Users running Microsoft Excel, Word and other Office 2013 applications will be able to try or buy companion apps from an integrated app store, without leaving the application. The new Apps For Office apps will run in both desktop and web-based versions of Office. Companies will also be able to use the app store feature to distribute companion programs developed in-house.
Written by Jack Schofield, Contributor

Users running Microsoft Excel, Word and other Office 2013 applications will be able to try or buy companion apps from an integrated app store, without leaving the application. The new Apps For Office apps will run in both desktop and web-based versions of Office. Companies will also be able to use the app store feature to distribute companion programs developed in-house.

"We're creating a market opportunity for developers," said PJ Hough, corporate vice president of Microsoft's Office division. "This is a significant win for developers, and for our customers."

Hough, speaking at the launch of the Office 2013 technical preview in San Francisco today (Monday), said apps would provide Office programs with extensibility and "reinvigorate Office as a platform".

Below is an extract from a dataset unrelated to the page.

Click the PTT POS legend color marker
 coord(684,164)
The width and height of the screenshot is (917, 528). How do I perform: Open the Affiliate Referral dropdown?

Apps For Office will use a new API (Applications Programming Interface) that Hough said was "much smaller", though he said existing apps developed in, for example, VBA (Visual Basic for Applications) would continue to work. The new API enables developers to create companion apps using HTML5 and JavaScript, which works across versions, such as, for example, Outlook and Outlook Web Access. "There is only one app," said Hough. "We think this is incredibly powerful."

Hough showed a LinkedIn app that, when added to Outlook, enabled users to check someone's profile while answering an email.

Apps For Office will enable users to personalise their Office applications to make them do what they want, and will enable companies to customise Office.

Microsoft hopes that developers will find a profitable market by selling apps to a claimed billion users of Microsoft Office, but did not explain how the app store would work commercially. This was a technical preview, Hough said.

Microsoft is promoting the idea through it's MSDN Developer Network: Build apps for Office and SharePoint.

At a presentation earlier in the day, Kirk Koenigsbauer, another corporate vice president in Microsoft's Office division, pointed out that the "new Office developer model" also enabled developers to build web-based applications -- including Azure applications -- that could be "consumed" inside Office. As an example, he showed adding Bing maps to an email. This feature had been leaked earlier under its Agave codename.

Apps For Office could be a winning strategy, if it works. Users benefit from Office's extensibility, developers make money, and Microsoft wins because having lots of useful apps would increase the propensity to stick with Office rather than try rival platforms. However, these things don't always work: gadgets on Windows Vista and Windows 7 being an example. 

Still, at least Apps For Office will provide an attractive alternative to VBA, and make Office programming more accessible to web developers.